IT HAS, admittedly, been a busy year in terms of big tournaments in Scotland, but, for the second time in the space of a few weeks, I reckon an event has failed to attract the support it deserved.
As was the case with the inaugural Saltire Energy Paul Lawrie Matchplay at Murcar Links, spectators were light on the ground at Archerfield Links last week for the Prostate Cancer UK Scottish Senior Open. “Who wants to watch old men hacking it around?” may be the tempting thought for many, but that would be an insult to the European Senior Tour’s parishioners.
What one local described as a “typical East Lothian breeze” made conditions testing on all three days and, for both Paul Broadhurst and Gordon Manson, the winner and runner-up respectively, to produce flawless four-under-par efforts in the final round was quite outstanding.
Tom Younger and his team at Archerfield Links deserve enormous credit for bringing events to Scotland’s Golf Coast, yet it was the same story when the Ladies’ Scottish Open was held at the venue five years in a row and, moreover, admission for that was free.

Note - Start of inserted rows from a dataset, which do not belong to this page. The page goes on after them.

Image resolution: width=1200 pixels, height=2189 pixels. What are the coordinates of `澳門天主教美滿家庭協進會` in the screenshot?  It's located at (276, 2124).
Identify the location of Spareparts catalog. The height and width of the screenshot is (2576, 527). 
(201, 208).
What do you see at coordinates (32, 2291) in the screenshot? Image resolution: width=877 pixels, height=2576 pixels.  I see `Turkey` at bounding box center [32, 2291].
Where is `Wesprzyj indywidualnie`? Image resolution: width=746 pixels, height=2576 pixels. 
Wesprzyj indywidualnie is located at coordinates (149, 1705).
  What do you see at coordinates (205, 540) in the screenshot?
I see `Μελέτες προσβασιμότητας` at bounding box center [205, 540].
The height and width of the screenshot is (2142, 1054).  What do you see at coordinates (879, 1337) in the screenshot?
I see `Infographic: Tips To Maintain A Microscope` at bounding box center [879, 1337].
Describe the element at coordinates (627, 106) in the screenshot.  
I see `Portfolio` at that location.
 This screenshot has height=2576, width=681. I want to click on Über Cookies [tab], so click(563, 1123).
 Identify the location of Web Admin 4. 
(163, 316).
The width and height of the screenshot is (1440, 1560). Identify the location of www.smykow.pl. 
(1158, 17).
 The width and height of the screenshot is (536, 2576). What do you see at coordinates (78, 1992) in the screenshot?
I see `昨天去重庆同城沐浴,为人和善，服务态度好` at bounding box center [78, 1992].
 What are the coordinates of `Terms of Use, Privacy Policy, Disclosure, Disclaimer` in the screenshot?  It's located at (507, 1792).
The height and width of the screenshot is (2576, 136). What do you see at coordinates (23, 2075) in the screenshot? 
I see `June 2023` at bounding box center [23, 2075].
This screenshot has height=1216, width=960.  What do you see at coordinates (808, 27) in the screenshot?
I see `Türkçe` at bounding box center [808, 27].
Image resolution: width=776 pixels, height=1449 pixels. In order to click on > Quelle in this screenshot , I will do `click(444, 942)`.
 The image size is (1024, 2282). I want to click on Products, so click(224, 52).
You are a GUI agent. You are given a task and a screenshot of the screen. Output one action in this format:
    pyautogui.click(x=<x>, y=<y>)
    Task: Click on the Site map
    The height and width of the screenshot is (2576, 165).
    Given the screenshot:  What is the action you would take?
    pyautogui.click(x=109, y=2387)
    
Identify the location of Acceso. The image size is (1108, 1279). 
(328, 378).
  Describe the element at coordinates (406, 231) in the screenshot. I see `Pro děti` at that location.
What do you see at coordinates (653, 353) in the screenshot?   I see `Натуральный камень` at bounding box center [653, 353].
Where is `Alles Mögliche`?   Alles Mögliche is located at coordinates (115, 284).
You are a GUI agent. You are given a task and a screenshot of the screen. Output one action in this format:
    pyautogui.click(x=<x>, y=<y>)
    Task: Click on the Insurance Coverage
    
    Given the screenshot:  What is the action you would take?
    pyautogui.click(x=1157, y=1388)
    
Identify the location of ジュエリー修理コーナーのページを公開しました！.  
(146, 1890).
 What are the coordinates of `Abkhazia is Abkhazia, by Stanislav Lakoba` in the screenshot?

Compared to England, for example, we are very lucky in Scotland when it comes to top-level tournament golf and, historically, tournaments here have attracted very healthy attendances.
There are signs, though, of a trend starting to develop that needs to be stopped in its tracks because promoters, sponsors and hosts all deserve to feel their efforts are being appreciated and the only way for the golfing public to show that is the case is through footfall at gates.
Admittedly, with a hat-trick seeking Colin Montgomerie in the field, this week’s Travis Perkins Masters at Woburn, where the attendance is likely to be huge once again, will certainly dispel any myth that no-one wants to watch the over-50s brigade.